Figure 5: More Qualitative Reconstruction Results.
Figure 6: Qualitative Comparison of Trajectories across Different Methods on the KITTI Dataset.
Figure 7: Qualitative Comparison of Trajectories across Different Methods on the ScanNet++ Dataset.
Figure 8: Qualitative Comparison of Trajectories across Different Methods on the TUM Dataset.
Numerical results highlight ARTDECO's superiority:
- On ScanNet++, ARTDECO achieves PSNR 29.12, SSIM 0.918, LPIPS 0.167, and ATE RMSE 0.018, outperforming all baselines.
- On KITTI, ARTDECO achieves PSNR 23.17, SSIM 0.765, LPIPS 0.299, and ATE RMSE 1.36, with robust tracking and rendering.
- Runtime is competitive, with ARTDECO running faster than all but OnTheFly-NVS, justified by its higher pose accuracy.
Ablation studies confirm the importance of hierarchical LoD, structural Gaussians, and the hybrid frontend/backend design.

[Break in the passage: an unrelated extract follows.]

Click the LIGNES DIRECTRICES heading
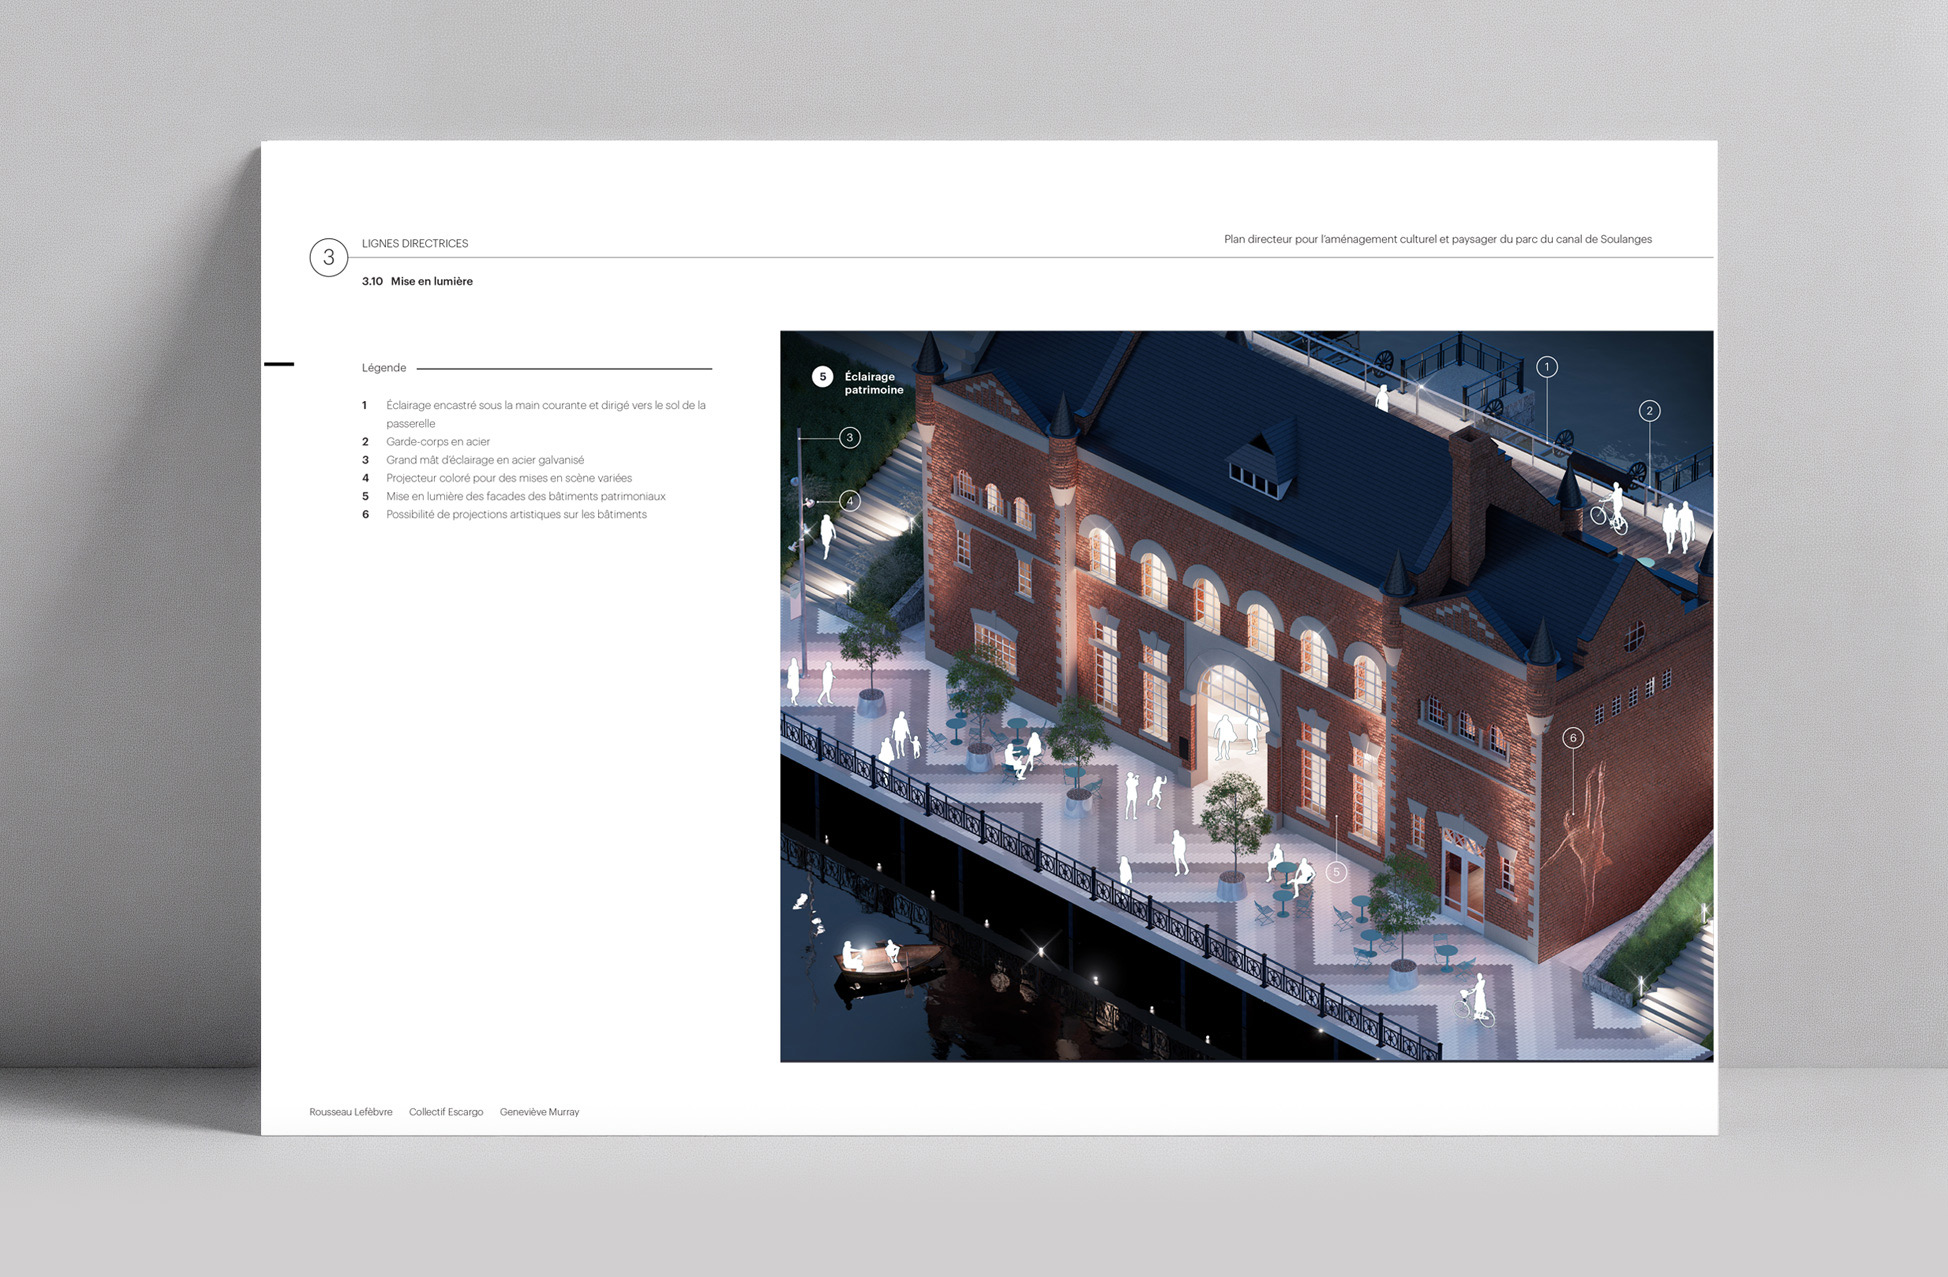 point(415,244)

Disabling loop closure or using dense keyframes degrades localization, while omitting LoD or mapper frames reduces reconstruction fidelity.

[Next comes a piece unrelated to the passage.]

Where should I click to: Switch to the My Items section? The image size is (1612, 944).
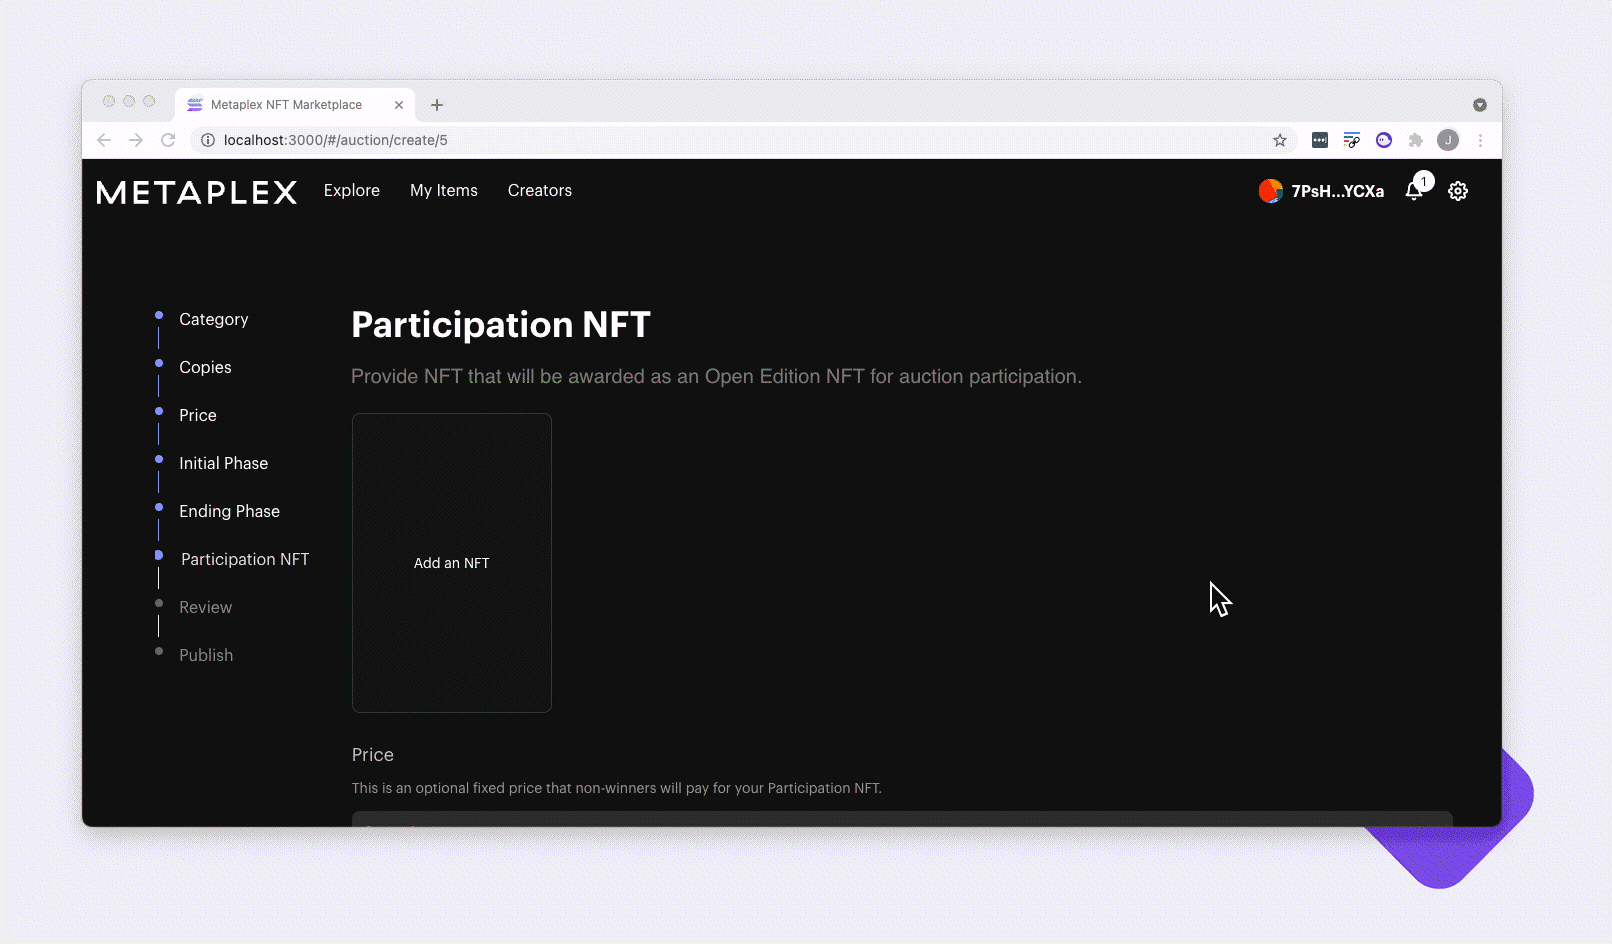(443, 190)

Limitations and Future Directions
ARTDECO's reliance on feed-forward 3D foundation models introduces sensitivity to noise, blur, and out-of-distribution inputs. The system assumes consistent illumination and sufficient parallax; violations can cause drift or artifacts. Future work should focus on uncertainty estimation, adaptive model selection, and stronger priors to enhance generalization and reliability in unconstrained real-world scenarios.
Conclusion
ARTDECO demonstrates that combining feed-forward priors with structured Gaussian representations and SLAM-based optimization enables efficient, robust, and high-fidelity on-the-fly 3D reconstruction from monocular image sequences. The framework achieves near per-scene optimization quality with SLAM-level efficiency and feed-forward robustness, providing a practical solution for large-scale real-to-sim pipelines. ARTDECO's modular design and hierarchical scene representation offer a promising foundation for future research in scalable, interactive 3D digitization for AR/VR, robotics, and digital twins.